### Try it
From the first line of the entries below to the line with "Task: Open the notification messages icon", give each line again exactly.

Listed records: Begin

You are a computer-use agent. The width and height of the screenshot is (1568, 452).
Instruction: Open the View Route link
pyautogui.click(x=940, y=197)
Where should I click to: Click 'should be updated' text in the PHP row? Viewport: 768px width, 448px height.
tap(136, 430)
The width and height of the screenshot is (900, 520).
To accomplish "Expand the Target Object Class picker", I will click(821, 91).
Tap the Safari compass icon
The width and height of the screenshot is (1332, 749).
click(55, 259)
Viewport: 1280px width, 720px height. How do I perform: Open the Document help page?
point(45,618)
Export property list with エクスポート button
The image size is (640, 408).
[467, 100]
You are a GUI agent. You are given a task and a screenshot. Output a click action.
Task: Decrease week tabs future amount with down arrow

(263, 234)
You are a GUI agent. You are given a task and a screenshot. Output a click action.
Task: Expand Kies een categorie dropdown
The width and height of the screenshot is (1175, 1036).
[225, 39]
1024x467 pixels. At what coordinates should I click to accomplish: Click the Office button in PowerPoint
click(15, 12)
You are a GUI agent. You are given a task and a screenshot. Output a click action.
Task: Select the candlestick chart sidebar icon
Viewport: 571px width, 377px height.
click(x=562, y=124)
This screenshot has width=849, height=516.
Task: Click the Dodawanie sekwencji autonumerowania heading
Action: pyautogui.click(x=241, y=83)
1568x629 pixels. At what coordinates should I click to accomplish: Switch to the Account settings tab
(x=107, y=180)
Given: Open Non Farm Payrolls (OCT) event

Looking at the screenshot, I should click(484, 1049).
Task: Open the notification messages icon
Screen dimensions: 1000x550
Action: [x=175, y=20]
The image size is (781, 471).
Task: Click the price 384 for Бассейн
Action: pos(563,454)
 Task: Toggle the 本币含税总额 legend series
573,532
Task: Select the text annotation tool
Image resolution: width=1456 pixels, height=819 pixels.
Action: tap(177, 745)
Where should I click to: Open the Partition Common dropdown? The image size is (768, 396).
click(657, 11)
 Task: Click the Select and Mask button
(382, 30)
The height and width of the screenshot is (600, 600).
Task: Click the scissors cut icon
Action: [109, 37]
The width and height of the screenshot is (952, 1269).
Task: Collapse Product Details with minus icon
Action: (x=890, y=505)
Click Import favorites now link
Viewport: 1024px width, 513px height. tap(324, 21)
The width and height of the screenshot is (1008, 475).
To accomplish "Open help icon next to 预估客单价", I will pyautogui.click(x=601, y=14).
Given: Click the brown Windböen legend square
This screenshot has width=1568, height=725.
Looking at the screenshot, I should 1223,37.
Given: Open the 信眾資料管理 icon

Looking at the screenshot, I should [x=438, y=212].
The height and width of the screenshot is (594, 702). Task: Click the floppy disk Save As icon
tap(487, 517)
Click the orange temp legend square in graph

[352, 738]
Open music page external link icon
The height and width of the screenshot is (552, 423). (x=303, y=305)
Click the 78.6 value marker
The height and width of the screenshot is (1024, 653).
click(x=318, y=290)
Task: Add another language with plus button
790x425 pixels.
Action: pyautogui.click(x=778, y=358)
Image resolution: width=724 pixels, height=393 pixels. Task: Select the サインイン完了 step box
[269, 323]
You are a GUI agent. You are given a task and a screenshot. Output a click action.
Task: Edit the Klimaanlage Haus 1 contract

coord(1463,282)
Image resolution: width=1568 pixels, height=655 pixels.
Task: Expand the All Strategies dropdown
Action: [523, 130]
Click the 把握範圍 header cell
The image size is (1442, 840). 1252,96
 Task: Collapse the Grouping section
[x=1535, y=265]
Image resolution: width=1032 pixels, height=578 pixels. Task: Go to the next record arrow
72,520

Listed records: End

### Task output
You are a computer-use agent. The width and height of the screenshot is (1568, 452).
Instruction: Open the View Route link
pyautogui.click(x=940, y=197)
Where should I click to: Click 'should be updated' text in the PHP row? Viewport: 768px width, 448px height.
tap(136, 430)
The width and height of the screenshot is (900, 520).
To accomplish "Expand the Target Object Class picker", I will click(821, 91).
Tap the Safari compass icon
The width and height of the screenshot is (1332, 749).
click(55, 259)
Viewport: 1280px width, 720px height. How do I perform: Open the Document help page?
point(45,618)
Export property list with エクスポート button
The image size is (640, 408).
[467, 100]
You are a GUI agent. You are given a task and a screenshot. Output a click action.
Task: Decrease week tabs future amount with down arrow

(263, 234)
You are a GUI agent. You are given a task and a screenshot. Output a click action.
Task: Expand Kies een categorie dropdown
The width and height of the screenshot is (1175, 1036).
[225, 39]
1024x467 pixels. At what coordinates should I click to accomplish: Click the Office button in PowerPoint
click(15, 12)
You are a GUI agent. You are given a task and a screenshot. Output a click action.
Task: Select the candlestick chart sidebar icon
Viewport: 571px width, 377px height.
click(x=562, y=124)
This screenshot has width=849, height=516.
Task: Click the Dodawanie sekwencji autonumerowania heading
Action: pyautogui.click(x=241, y=83)
1568x629 pixels. At what coordinates should I click to accomplish: Switch to the Account settings tab
(x=107, y=180)
Given: Open Non Farm Payrolls (OCT) event

Looking at the screenshot, I should click(484, 1049).
Task: Open the notification messages icon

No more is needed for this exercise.